Problem details:
Continue the passage about discussing the Watchtower's authority with Jehovah's Witnesses, picking up right after its last line.

Given text:
>>
Treating the Watchtower claims seriously and expressing a willingness to consider the Witnesses’ arguments is the most non-threatening way to proceed.
You have to be careful.
You don’t want to come across as a scoffer or as a persecutor or you will lose them.
You can say something like this:
- You have told me that the Watchtower is God’s sole channel of communication. I’m trying to understand exactly what you mean by that.
The Watchtower argues that both history and reason lead to the conclusion that God would not have other spokesmen who refuse to submit to the authority and direction of his one true organization:
Today the anointed spirit-begotten witnesses of Jehovah, comprising the ‘faithful and discreet slave,’ serve as an earthly channel of communication for the great crowd of people who will survive Armageddon. These anointed witnesses along with the ‘great crowd’ of companions form the modern-day Christian organization through which God’s spirit is in operation. (Matt. 24:45-51; Rev. 7:9-17) Never has God had more than one channel of communication at one time. Failure to recognize and associate with his anointed witnesses would certainly indicate that one is not in Jehovah God’s organization and under his spirit.” (emphasis added)[1]
The Watchtower equates trusting in God with trusting in them: “Trusting in Jehovah will include trusting the modern visible channel that he has clearly been using for decades to serve his purposes.”[2]
The Watchtower strongly discourages Jehovah’s Witnesses from questioning any of its teachings:
Theocratic ones will appreciate the Lord’s visible organization and not be so foolish as to pit against Jehovah’s channel their own human reasoning and sentiment and personal feelings… After being nourished to our present spiritual strength and maturity, do we suddenly become smarter than our former provider and forsake the enlightening guidance of the organization that mothered us? “Forsake not the law of thy mother.” (Prov. 6:20-23)[3]
You can ask:
- I don’t mean to cause offense, but given the obedience Jehovah’s Witnesses give to the Watchtower organization, do you see why outsiders might think that you are following men rather than God?
Despite their total reliance on the organization, because Witnesses believe the Watchtower is God’s channel of communication, they see themselves as followers of God rather than of men.
You can say:
I’m trying to understand how all this works.
- What person or group actually decides what will be published in Watchtower literature? (The Governing Body.)
- Do you believe that Jehovah communicates to them beforehand what he wants published?
<<
Data section:
>>
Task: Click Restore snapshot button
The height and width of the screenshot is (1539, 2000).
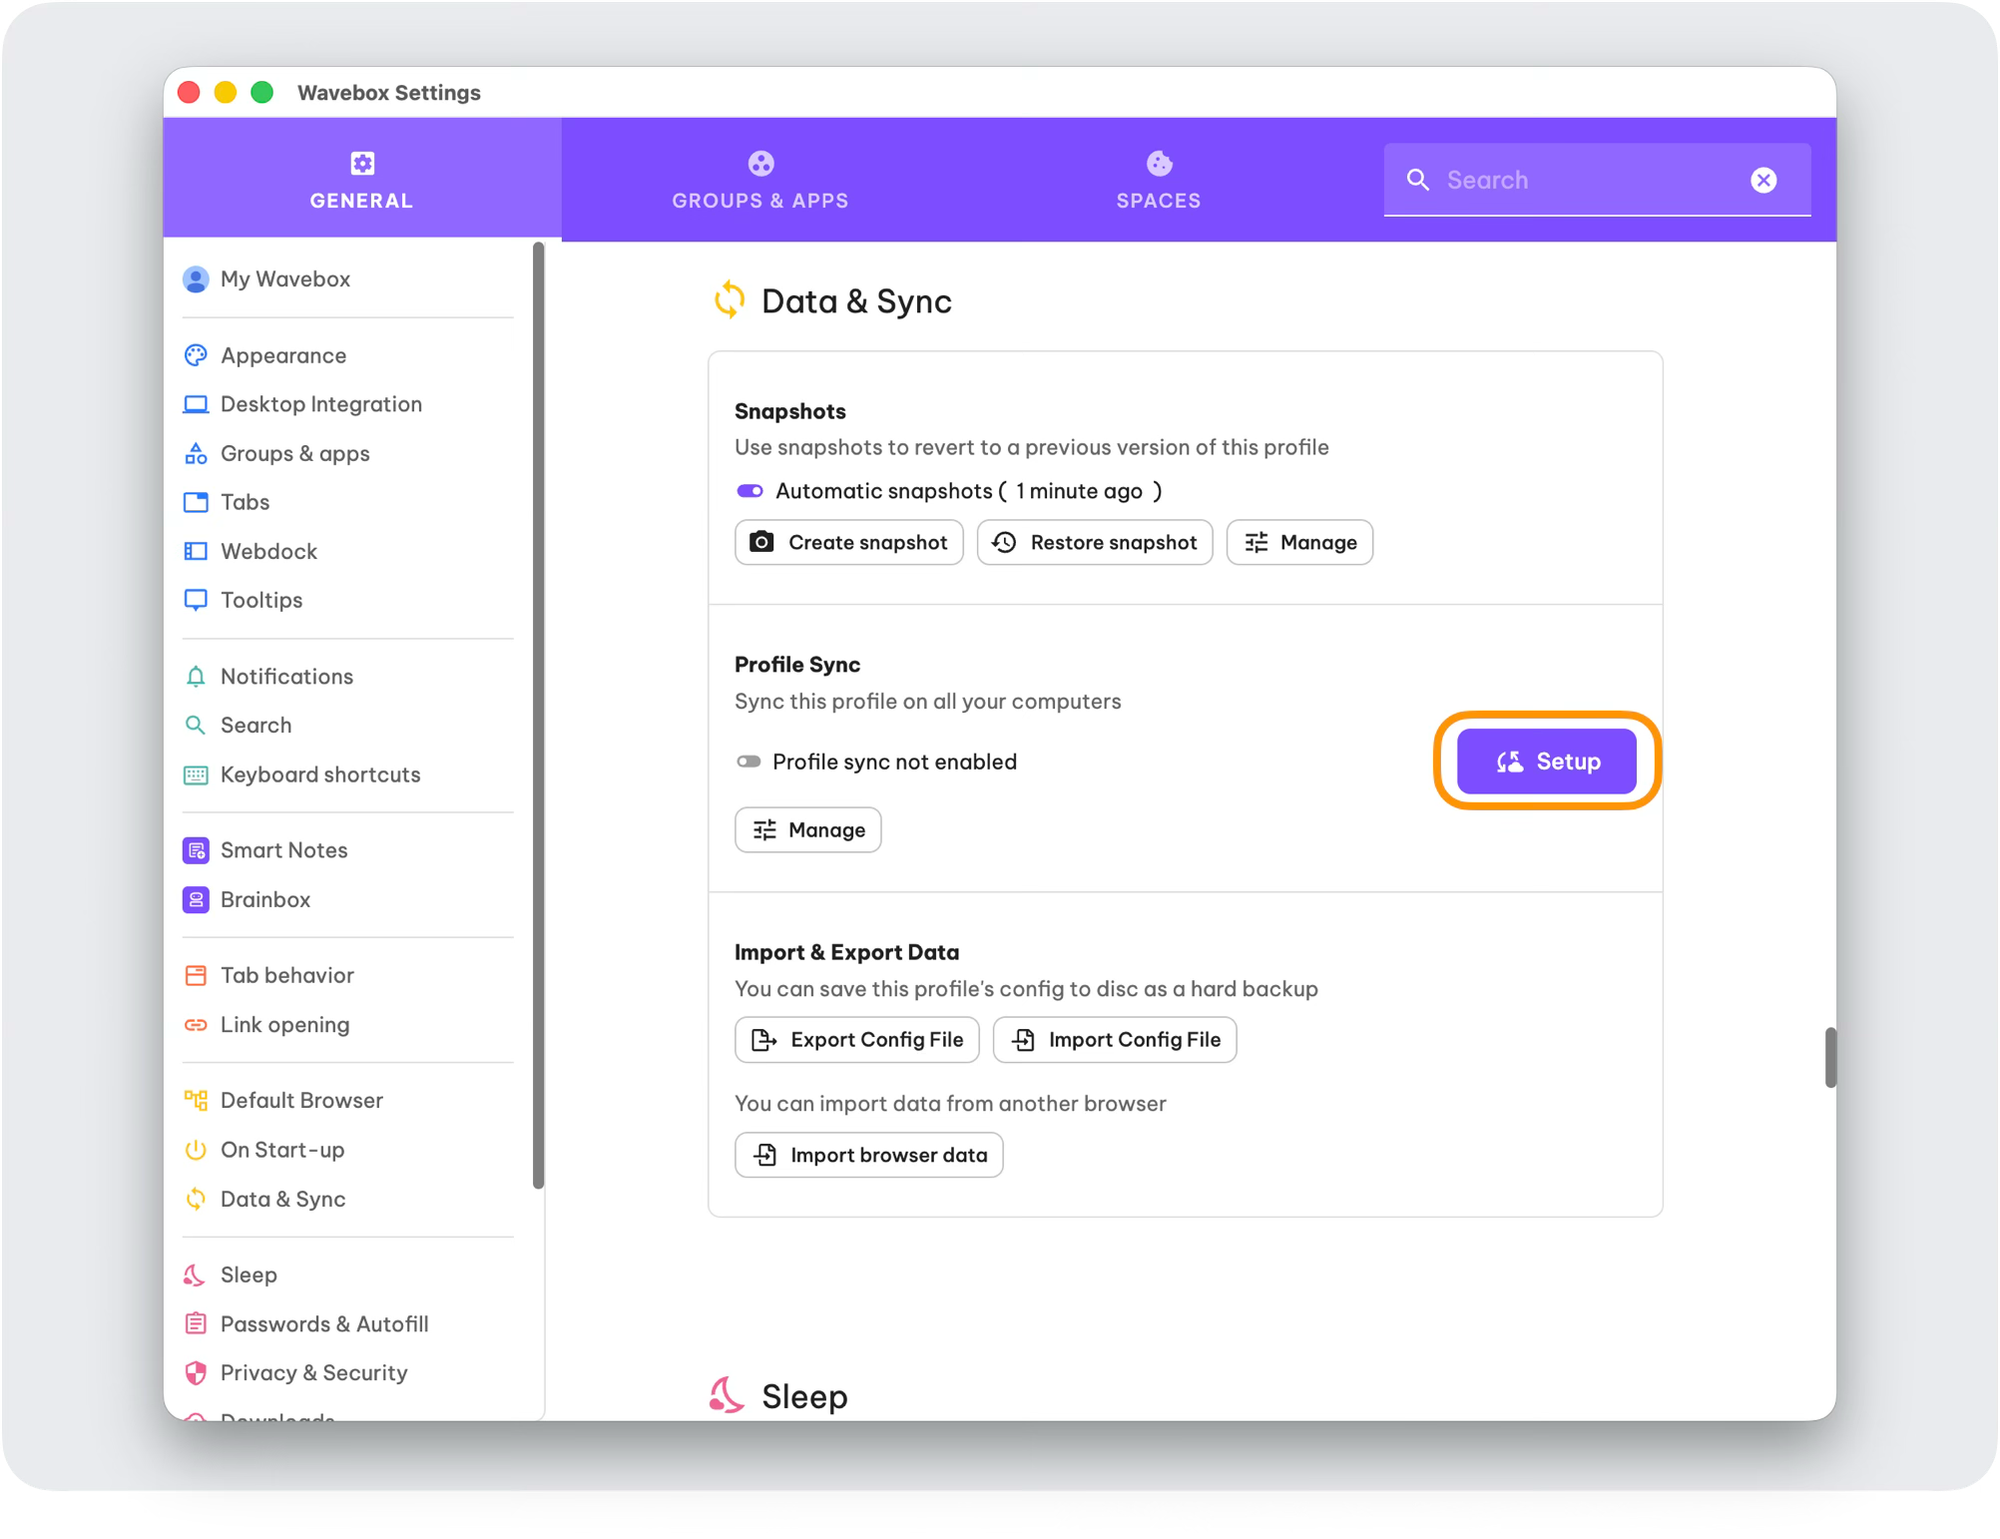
<<
Task output:
- If so, how does that work? For example, is it your understanding that He does this by an audible voice? Through dreams or visions? By communications from angels? By planting thoughts in their minds? (If necessary, assure the Witnesses that these are sincere questions on your part. You really want to understand how it works.)
- If Jehovah does communicate exactly what he does or doesn’t want published in the literature, then he would be using fallible men to produce inspired and infallible directions, just as he did with Moses and the Bible authors. Is that what you mean by the Watchtower being God’s channel of communication?
- If so, how do you account for their being errors from time to time in what is published in Watchtower literature?
- Is it just that those who are responsible for what is published study the Bible and pray just as you or I might do and then publish their best understanding and interpretation of God’s message?
- Wouldn’t that mean that what is published may constitute God’s communication or it may contain their writers’ mistaken understanding of what God is saying?
- If something the Watchtower publishes is based on human misunderstanding and is not, in fact, Jehovah’s message, does he want Witnesses to believe and obey the Watchtower anyway for the sake of unity?
- Or does he want you to use the Bible to evaluate what is published and reject that erroneous Watchtower teaching in order to make sure that you are following God and not men?
I once said to a Witness, “If you believe something the Watchtower says and it was wrong, doesn’t that mean you were really following men and not God?”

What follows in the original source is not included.